[Opening RECORD EXCERPTS section]

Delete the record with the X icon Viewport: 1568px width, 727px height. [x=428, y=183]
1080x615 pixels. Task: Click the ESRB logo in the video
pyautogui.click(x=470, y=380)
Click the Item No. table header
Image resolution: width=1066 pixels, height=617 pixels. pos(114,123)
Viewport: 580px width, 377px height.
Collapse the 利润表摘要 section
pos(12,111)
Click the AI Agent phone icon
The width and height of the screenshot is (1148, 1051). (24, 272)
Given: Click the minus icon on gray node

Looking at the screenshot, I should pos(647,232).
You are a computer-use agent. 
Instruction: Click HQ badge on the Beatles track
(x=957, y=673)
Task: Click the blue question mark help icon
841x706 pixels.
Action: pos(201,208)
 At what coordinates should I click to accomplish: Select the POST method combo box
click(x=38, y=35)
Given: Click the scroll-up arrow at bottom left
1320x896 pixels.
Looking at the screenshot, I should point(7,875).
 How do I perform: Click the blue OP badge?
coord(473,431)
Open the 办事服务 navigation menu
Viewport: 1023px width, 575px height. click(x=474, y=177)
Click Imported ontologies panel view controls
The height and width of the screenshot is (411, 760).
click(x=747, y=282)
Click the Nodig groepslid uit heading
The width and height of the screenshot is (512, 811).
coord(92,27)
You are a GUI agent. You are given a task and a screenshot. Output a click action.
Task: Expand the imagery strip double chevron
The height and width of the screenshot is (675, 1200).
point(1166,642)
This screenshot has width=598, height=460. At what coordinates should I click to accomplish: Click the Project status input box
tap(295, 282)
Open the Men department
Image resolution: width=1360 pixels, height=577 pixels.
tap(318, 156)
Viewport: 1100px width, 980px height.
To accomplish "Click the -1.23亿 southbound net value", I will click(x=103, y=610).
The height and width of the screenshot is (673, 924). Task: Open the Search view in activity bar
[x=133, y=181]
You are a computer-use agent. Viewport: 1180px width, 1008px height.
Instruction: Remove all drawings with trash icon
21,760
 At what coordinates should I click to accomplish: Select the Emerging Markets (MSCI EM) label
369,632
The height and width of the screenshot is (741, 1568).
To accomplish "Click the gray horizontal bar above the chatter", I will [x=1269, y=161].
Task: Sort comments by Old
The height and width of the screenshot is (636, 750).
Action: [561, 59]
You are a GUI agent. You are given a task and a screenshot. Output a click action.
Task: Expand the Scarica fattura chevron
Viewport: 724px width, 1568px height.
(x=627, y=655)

[Closing RECORD EXCERPTS section]

◆ **PROBLEM STATEMENT**
If a line appears above, it belongs in your answer, printed exactly.

◆ **SOLUTION FOR THIS TASK**
Delete the record with the X icon Viewport: 1568px width, 727px height. [x=428, y=183]
1080x615 pixels. Task: Click the ESRB logo in the video
pyautogui.click(x=470, y=380)
Click the Item No. table header
Image resolution: width=1066 pixels, height=617 pixels. pos(114,123)
Viewport: 580px width, 377px height.
Collapse the 利润表摘要 section
pos(12,111)
Click the AI Agent phone icon
The width and height of the screenshot is (1148, 1051). (24, 272)
Given: Click the minus icon on gray node

Looking at the screenshot, I should pos(647,232).
You are a computer-use agent. 
Instruction: Click HQ badge on the Beatles track
(x=957, y=673)
Task: Click the blue question mark help icon
841x706 pixels.
Action: pos(201,208)
 At what coordinates should I click to accomplish: Select the POST method combo box
click(x=38, y=35)
Given: Click the scroll-up arrow at bottom left
1320x896 pixels.
Looking at the screenshot, I should point(7,875).
 How do I perform: Click the blue OP badge?
coord(473,431)
Open the 办事服务 navigation menu
Viewport: 1023px width, 575px height. click(x=474, y=177)
Click Imported ontologies panel view controls
The height and width of the screenshot is (411, 760).
click(x=747, y=282)
Click the Nodig groepslid uit heading
The width and height of the screenshot is (512, 811).
coord(92,27)
You are a GUI agent. You are given a task and a screenshot. Output a click action.
Task: Expand the imagery strip double chevron
The height and width of the screenshot is (675, 1200).
point(1166,642)
This screenshot has width=598, height=460. At what coordinates should I click to accomplish: Click the Project status input box
tap(295, 282)
Open the Men department
Image resolution: width=1360 pixels, height=577 pixels.
tap(318, 156)
Viewport: 1100px width, 980px height.
To accomplish "Click the -1.23亿 southbound net value", I will click(x=103, y=610).
The height and width of the screenshot is (673, 924). Task: Open the Search view in activity bar
[x=133, y=181]
You are a computer-use agent. Viewport: 1180px width, 1008px height.
Instruction: Remove all drawings with trash icon
21,760
 At what coordinates should I click to accomplish: Select the Emerging Markets (MSCI EM) label
369,632
The height and width of the screenshot is (741, 1568).
To accomplish "Click the gray horizontal bar above the chatter", I will [x=1269, y=161].
Task: Sort comments by Old
The height and width of the screenshot is (636, 750).
Action: [561, 59]
You are a GUI agent. You are given a task and a screenshot. Output a click action.
Task: Expand the Scarica fattura chevron
Viewport: 724px width, 1568px height.
(x=627, y=655)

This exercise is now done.